- **WHAT YOU ARE ASKED TO DO**: Scan the material for the word "computer" and copy each line where it occurs.

- **DATA SHOWN**:
Segment Open

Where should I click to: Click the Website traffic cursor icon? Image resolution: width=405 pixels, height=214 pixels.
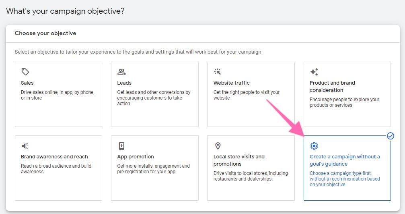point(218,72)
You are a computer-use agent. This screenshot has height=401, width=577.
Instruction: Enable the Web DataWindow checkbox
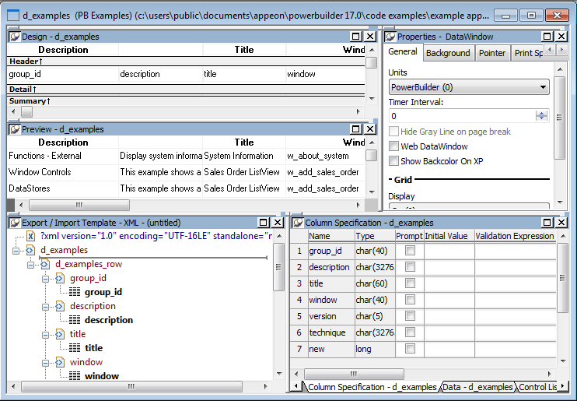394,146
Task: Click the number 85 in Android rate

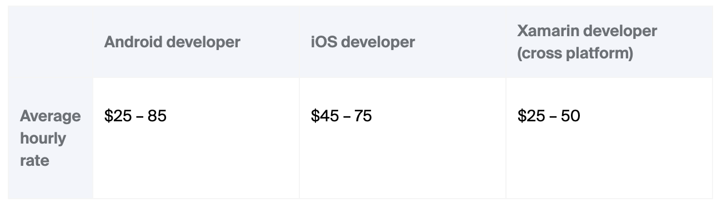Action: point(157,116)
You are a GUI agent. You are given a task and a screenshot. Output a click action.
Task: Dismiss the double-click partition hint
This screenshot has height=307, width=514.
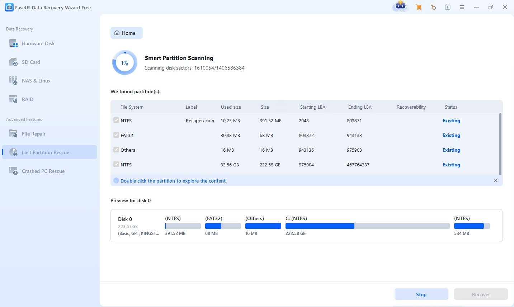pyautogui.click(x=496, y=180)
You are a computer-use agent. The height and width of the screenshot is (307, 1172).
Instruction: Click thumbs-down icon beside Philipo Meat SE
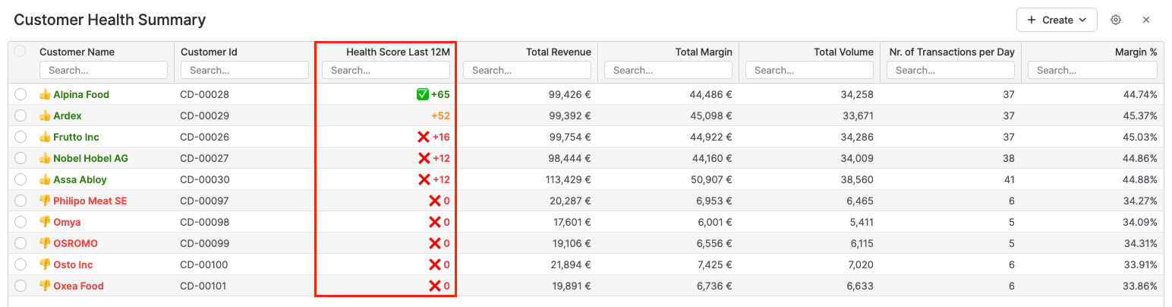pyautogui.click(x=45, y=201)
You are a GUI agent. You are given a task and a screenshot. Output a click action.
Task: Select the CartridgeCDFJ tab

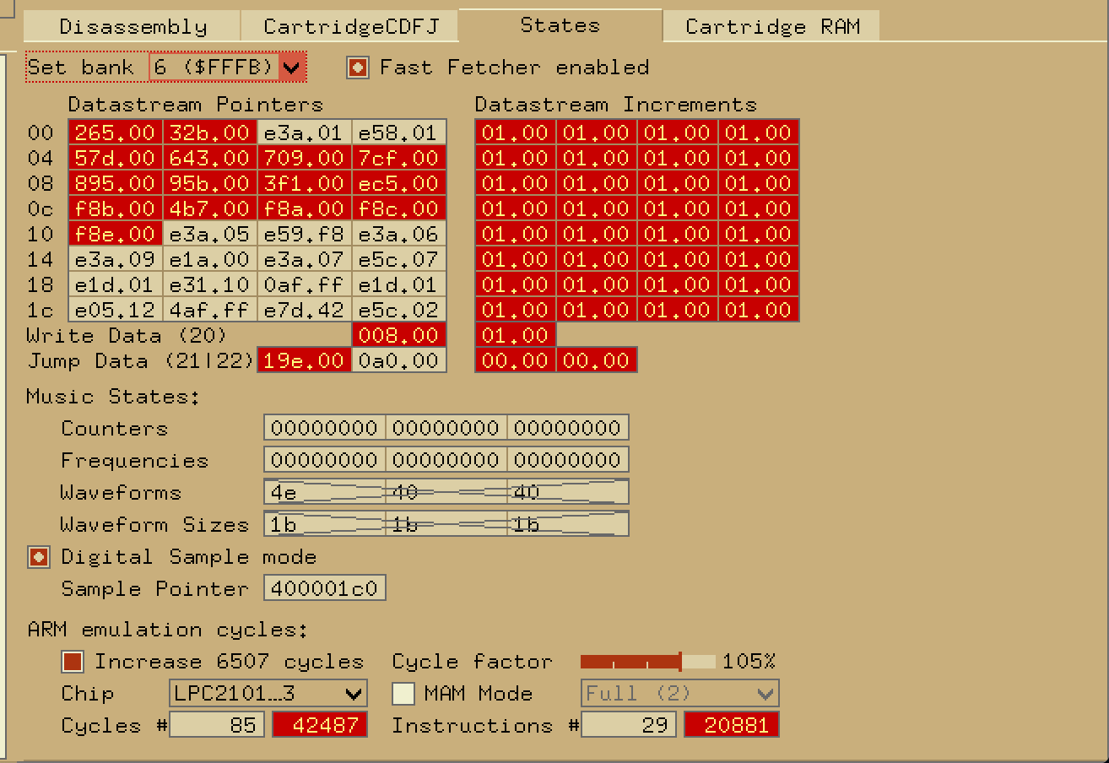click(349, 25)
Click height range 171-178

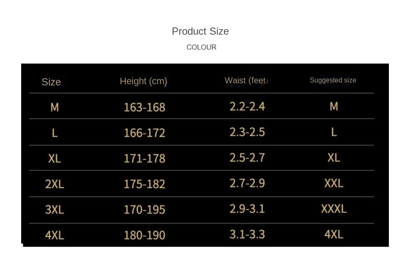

Segment Closed

- **WRITTEN ANSWER**:
You are a computer-use agent. This screenshot has height=401, width=577.
You are a computer-use agent. The height and width of the screenshot is (307, 1172).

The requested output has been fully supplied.